→ **TASK DIRECTIONS**
Exactly as they appear below, repeat the lines from the one with "You are a computer-use" through the one with "This screenshot has height=812, width=1507.", and no others.

ENTRIES SHOWN START

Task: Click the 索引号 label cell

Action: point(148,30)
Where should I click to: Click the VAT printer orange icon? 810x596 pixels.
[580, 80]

ENTRIES SHOWN END
ENTRIES SHOWN START

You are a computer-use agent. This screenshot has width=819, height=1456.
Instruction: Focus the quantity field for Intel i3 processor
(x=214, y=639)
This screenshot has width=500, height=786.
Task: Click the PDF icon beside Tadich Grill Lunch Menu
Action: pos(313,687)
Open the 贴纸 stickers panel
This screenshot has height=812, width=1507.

ENTRIES SHOWN END

→ **SOLUTION**
You are a computer-use agent. This screenshot has width=819, height=1456.
Instruction: Focus the quantity field for Intel i3 processor
(x=214, y=639)
This screenshot has width=500, height=786.
Task: Click the PDF icon beside Tadich Grill Lunch Menu
Action: pos(313,687)
Open the 贴纸 stickers panel
This screenshot has height=812, width=1507.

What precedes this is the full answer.